* What to work on *
Set the pictures aside and set down only the lines from the line holding "The image size" through the end of the entries below, ends included.

* Records to use *
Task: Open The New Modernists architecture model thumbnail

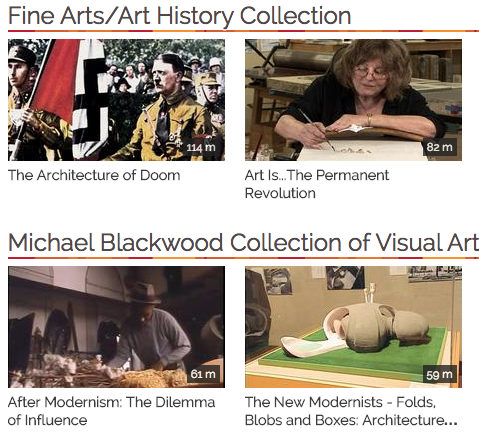Action: click(353, 327)
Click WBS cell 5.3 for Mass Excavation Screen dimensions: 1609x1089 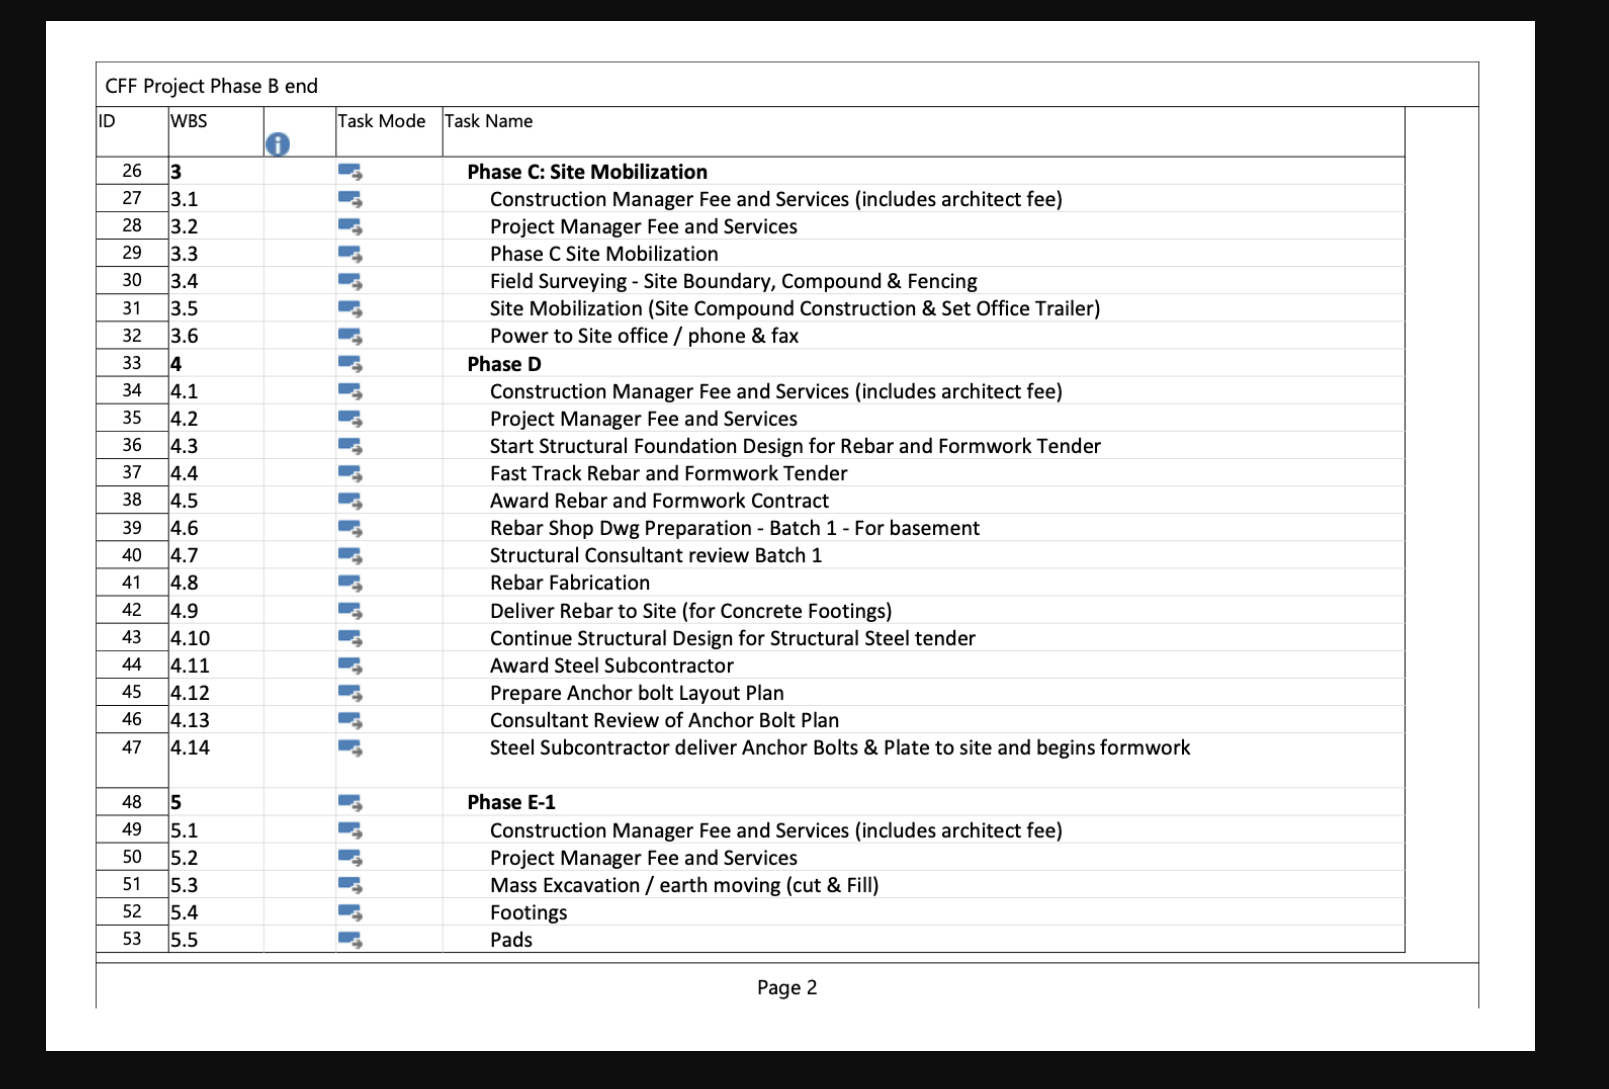click(x=184, y=885)
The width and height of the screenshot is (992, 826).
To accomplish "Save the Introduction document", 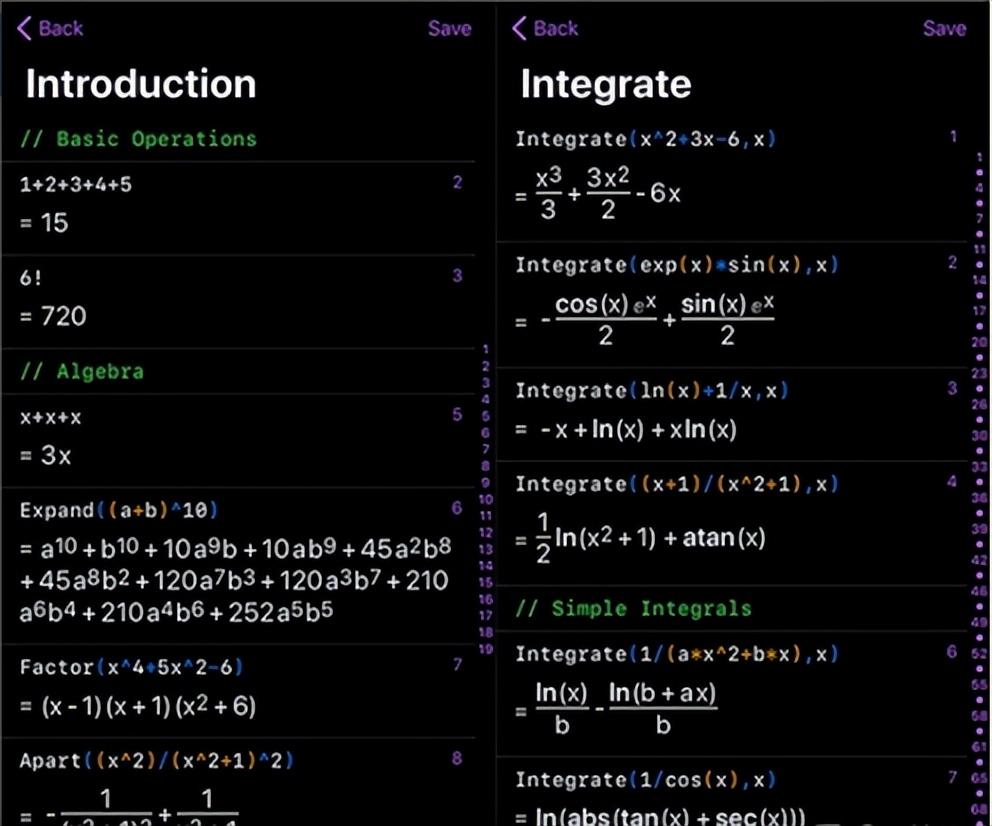I will [x=449, y=28].
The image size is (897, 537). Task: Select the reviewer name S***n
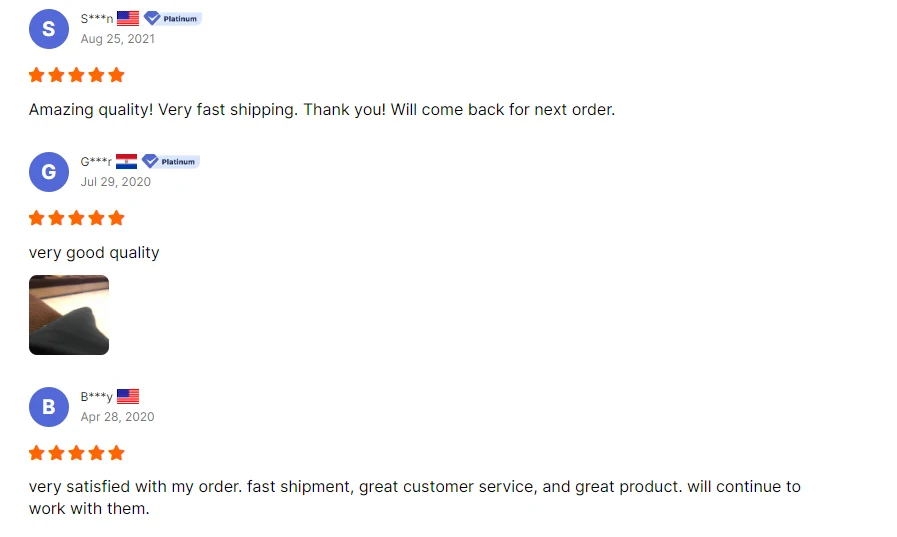97,19
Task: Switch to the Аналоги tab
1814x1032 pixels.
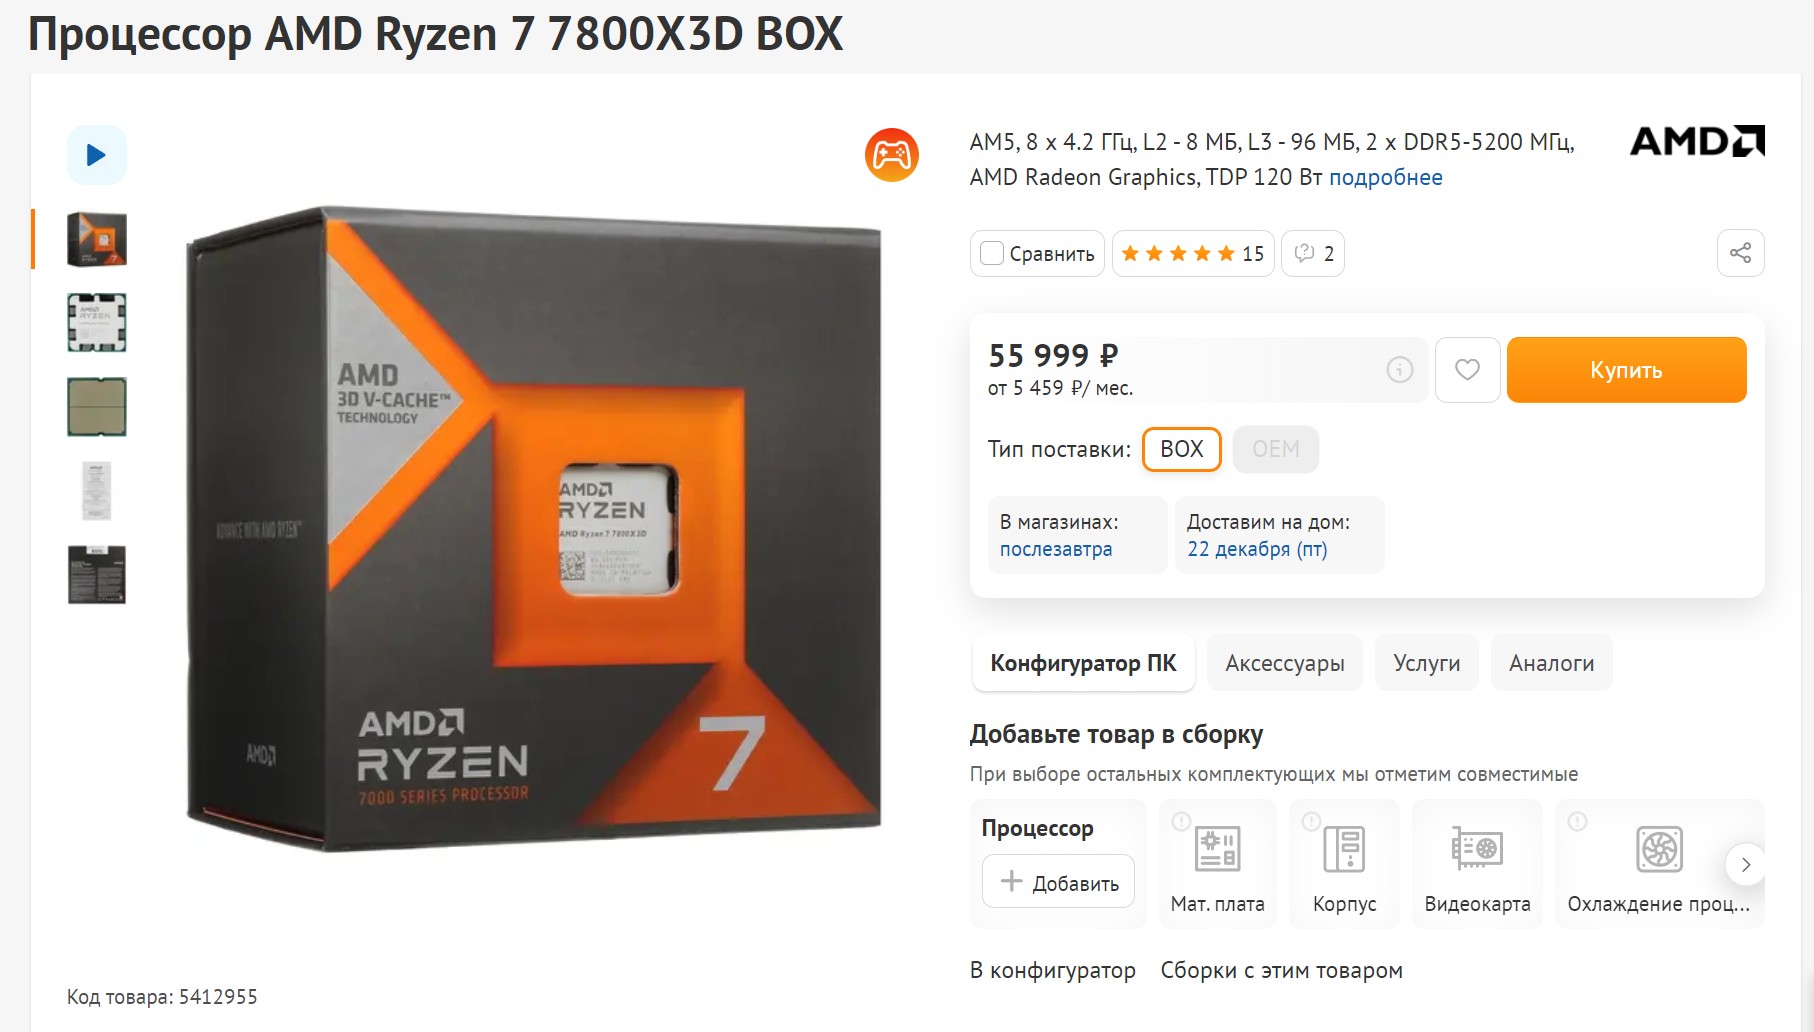Action: pyautogui.click(x=1551, y=663)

* Exercise answer *
The image size is (897, 537). Task: Select the reviewer name S***n
97,19
Task: Switch to the Аналоги tab
1814x1032 pixels.
Action: pyautogui.click(x=1551, y=663)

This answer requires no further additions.